My CloudWatch Logs Are How Old?
I was scrolling through some old sandbox accounts last week doing a bit of spring cleaning when I stumbled across some ancient artifacts — CloudWatch logs from our first Lambda test deployments in 2016. ‘Unable to import module…’ and ‘Hello, Lambda!’ they wrote proudly into our log streams. Aside from my temporary amusement, these can’t possibly still be delivering any value. I did a little bit of digging, and it turns out the default logging retention for Lambda is…forever. Left to their own devices, these logs never expire.
Being a cost-conscious cloud consumer, I jumped from that realization straight to the CloudWatch billing page and quickly discovered that we may have been wasting whole tens of cents through the intervening years. As of this writing, CloudWatch log retention goes for a punishing $.03/GB. So how can we better tidy up after ourselves going forward while also saving a bit of loose change?
Option One: The Worst Choice — you can actually edit the retention setting from the CloudWatch menu in the AWS Console by clicking on the retention period and selecting a new one. We had a few dozen in the list, so this didn’t seem like a good use of time.
Option Two: Script it! The CLI supports a couple of useful commands here — ‘aws logs describe-log-groups’ and ‘aws logs put-retention-policy’ can be combined with a bit of bash to set the log retention for everything in the account. This is a lot faster than clicking on each one but has the inherent problem that we will forget to run it ever again, getting us back to where we started in about 3 years. We could set it up as a cron job if there were any servers running in this account, but this is the Serverless sandbox so there aren’t any.
Option Three: Write a lambda function tied to a CloudWatch event trigger that scans for specific log group prefixes and updates their retentions if they don’t conform. Now we’re talking!
I’m using the Serverless Framework and setting up a Cloudwatch Event schedule so that it runs every night in the wee hours of the morning. This could probably run weekly or monthly and be just fine as well. Next up, a little Typescript to do the exact same thing our bash script did — grab the list of log groups (in this case matching a prefix) and iterate over the list checking to see that each has a retention period set. The NodeJS SDK indicates that we could get a nextToken back if the list was paginated, so we also check to see if there are more results to fetch.
Sprinkle in a bit of light testing and some added lambda plumbing and we have now successfully whiled away an afternoon saving a few pennies each month.

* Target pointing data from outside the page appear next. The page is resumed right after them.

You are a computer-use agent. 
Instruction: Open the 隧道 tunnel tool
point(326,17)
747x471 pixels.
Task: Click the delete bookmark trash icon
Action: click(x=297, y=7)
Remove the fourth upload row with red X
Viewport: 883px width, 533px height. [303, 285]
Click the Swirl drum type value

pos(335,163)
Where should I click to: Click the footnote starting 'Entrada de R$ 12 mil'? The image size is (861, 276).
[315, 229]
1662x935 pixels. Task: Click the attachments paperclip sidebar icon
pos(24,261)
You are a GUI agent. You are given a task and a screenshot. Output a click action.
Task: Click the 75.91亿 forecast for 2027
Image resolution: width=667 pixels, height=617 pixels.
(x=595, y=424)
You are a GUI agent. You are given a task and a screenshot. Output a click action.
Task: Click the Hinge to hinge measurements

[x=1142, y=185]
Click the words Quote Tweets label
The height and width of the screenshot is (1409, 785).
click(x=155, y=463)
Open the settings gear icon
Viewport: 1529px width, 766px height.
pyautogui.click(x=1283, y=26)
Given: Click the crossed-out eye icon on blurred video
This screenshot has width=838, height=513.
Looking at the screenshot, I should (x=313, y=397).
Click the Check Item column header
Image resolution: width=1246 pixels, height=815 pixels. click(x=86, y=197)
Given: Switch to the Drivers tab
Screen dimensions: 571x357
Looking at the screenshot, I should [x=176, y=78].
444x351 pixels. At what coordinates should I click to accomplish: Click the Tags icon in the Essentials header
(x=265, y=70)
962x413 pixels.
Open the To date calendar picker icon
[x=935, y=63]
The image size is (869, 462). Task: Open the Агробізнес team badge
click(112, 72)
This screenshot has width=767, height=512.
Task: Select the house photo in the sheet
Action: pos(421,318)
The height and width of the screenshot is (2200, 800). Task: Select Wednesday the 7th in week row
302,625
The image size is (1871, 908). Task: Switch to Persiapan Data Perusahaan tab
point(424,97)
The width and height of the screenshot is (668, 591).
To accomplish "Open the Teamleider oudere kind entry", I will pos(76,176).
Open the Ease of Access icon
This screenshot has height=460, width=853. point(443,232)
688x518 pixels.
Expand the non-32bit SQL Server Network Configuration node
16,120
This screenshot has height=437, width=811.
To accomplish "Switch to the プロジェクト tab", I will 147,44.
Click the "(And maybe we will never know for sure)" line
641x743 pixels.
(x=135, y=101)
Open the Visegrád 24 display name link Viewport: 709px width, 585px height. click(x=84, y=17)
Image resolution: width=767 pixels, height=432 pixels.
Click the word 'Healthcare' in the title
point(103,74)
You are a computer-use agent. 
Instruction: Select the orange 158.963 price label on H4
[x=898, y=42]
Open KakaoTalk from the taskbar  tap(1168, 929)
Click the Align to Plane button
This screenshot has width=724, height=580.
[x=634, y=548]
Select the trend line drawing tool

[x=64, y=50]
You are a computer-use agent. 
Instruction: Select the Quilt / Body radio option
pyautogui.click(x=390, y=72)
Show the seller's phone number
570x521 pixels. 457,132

If you’re interested in taking a look at the various solutions, I have uploaded the bash example here and the Serverless Framework example here. One final silver lining — if you are using the Serverless Framework for your Lambda projects, they have enabled this as an out-of-the-box feature via the logRetentionDays property under the provider configuration. I guess enough people stumbled upon old logs that this became a common feature request.